The public health landscape is due to change, with local authorities set to take over the role of commissioning some public health services from Primary Care Trusts in April 2013.
Among the problems they will need to tackle is the potential epidemic of non-communicable diseases, with diabetes, obesity, and smoking-related illness all continuing to pose problems for the NHS.
Public Health England is the body that will be set up to help manage the transition though encouraging leadership at local level, providing services and help local authorities in their new roles.
Speaking at the NICE Annual Conference in Birmingham, Professor John Newton, Regional Director of Public Health England, said it will do this through making partnerships at local and national level among bodies such as NICE. This is to ensure activities are successfully integrated under one banner.
Professor Mike Kelly, Director of the Centre for Public Health at NICE, commented that local government will pick up a vast amount of the work for the new public health system.
He added that NICE will have an important role to play in this, through making its guidance a standard resource for public health responsibilities, and so providing an evidence base for developing guidance that is also cost-effective.
It will also be developing public health briefings that will allow local government to implement advice at a local level and help integrate local decision-making.
Professor Kelly added that industry, such as drinks manufacturers, will play a role in helping improve public health.
He said that given the nature of the problem, it would be "fanciful" to attempt to make a serious impact on improving public health without the collaboration of those in industry.
"Corporate engagement is an important first step. It has to happen and should have happened a long time ago," he said.
Steven Ward, Director of Public Affairs and Policy at the Fitness Industry Association, agreed that a wide approach needs to be taken to tackle public health.
He said that the government's 'responsibility deal' is just one aspect of the response to tackling the challenges ahead.

※

What to work on ::
• a. Answer these questions from the public health article:
(i) In what month and year are local authorities set to take over commissioning some public health services?
(ii) In which city was the NICE Annual Conference held?
(iii) Which organization does Steven Ward represent?
• b. Reproduce the public health article from "Among the problems" up to and including "under one banner.".

Records shown ::
※

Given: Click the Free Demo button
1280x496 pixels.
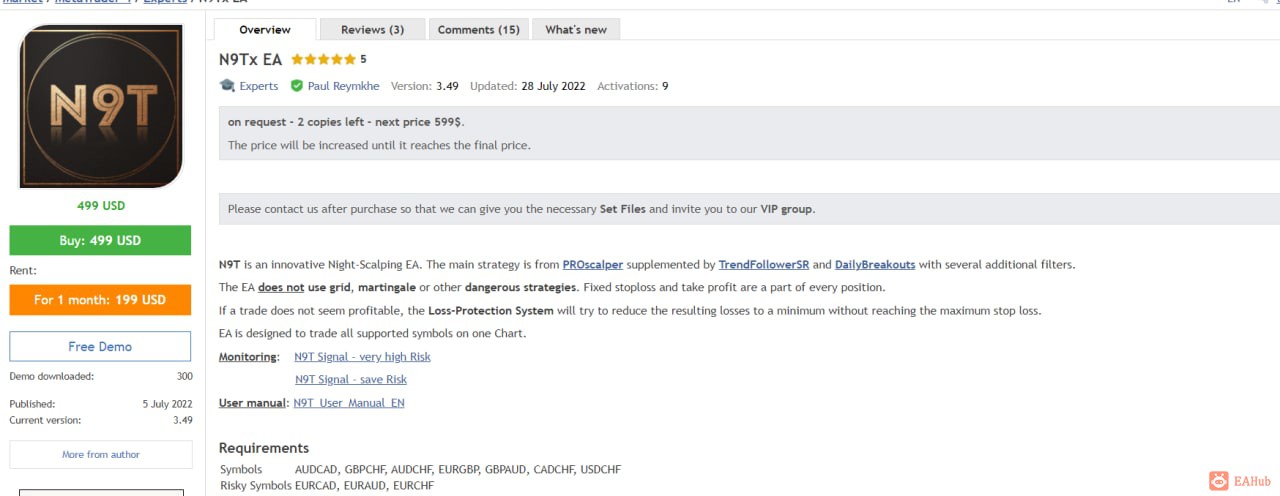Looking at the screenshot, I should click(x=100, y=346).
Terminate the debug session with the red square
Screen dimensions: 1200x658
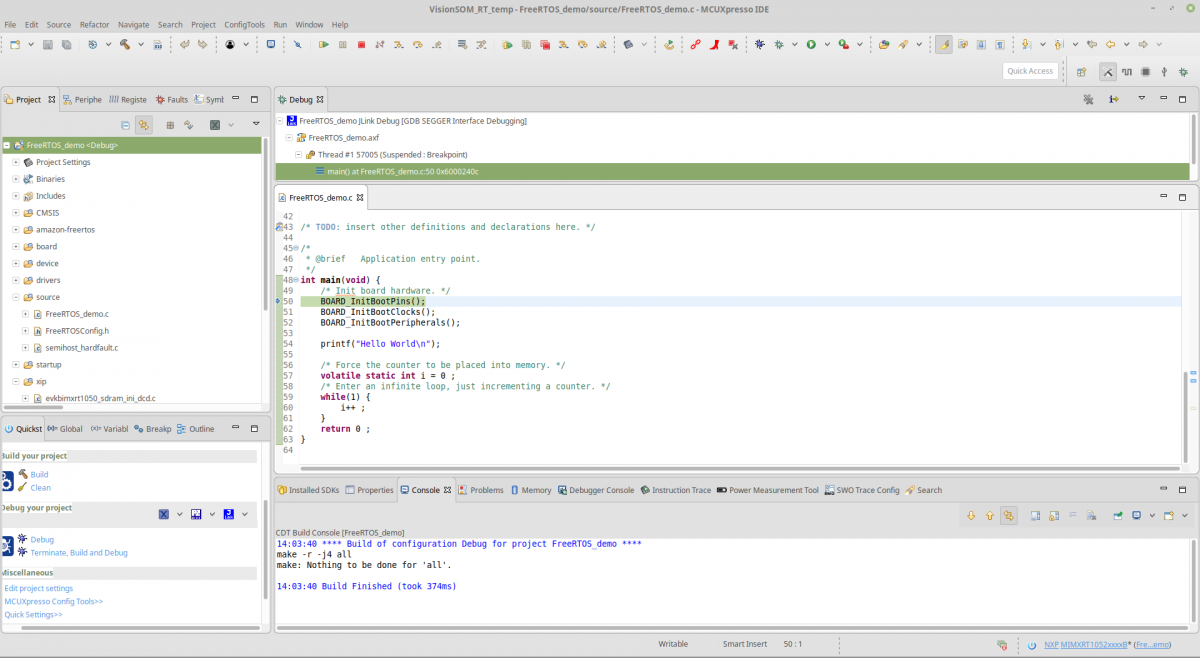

※

Answers for the exercise ::
• a.
(i) April 2013
(ii) Birmingham
(iii) The Fitness Industry Association

• b.
Among the problems they will need to tackle is the potential epidemic of non-communicable diseases, with diabetes, obesity, and smoking-related illness all continuing to pose problems for the NHS.
Public Health England is the body that will be set up to help manage the transition though encouraging leadership at local level, providing services and help local authorities in their new roles.
Speaking at the NICE Annual Conference in Birmingham, Professor John Newton, Regional Director of Public Health England, said it will do this through making partnerships at local and national level among bodies such as NICE. This is to ensure activities are successfully integrated under one banner.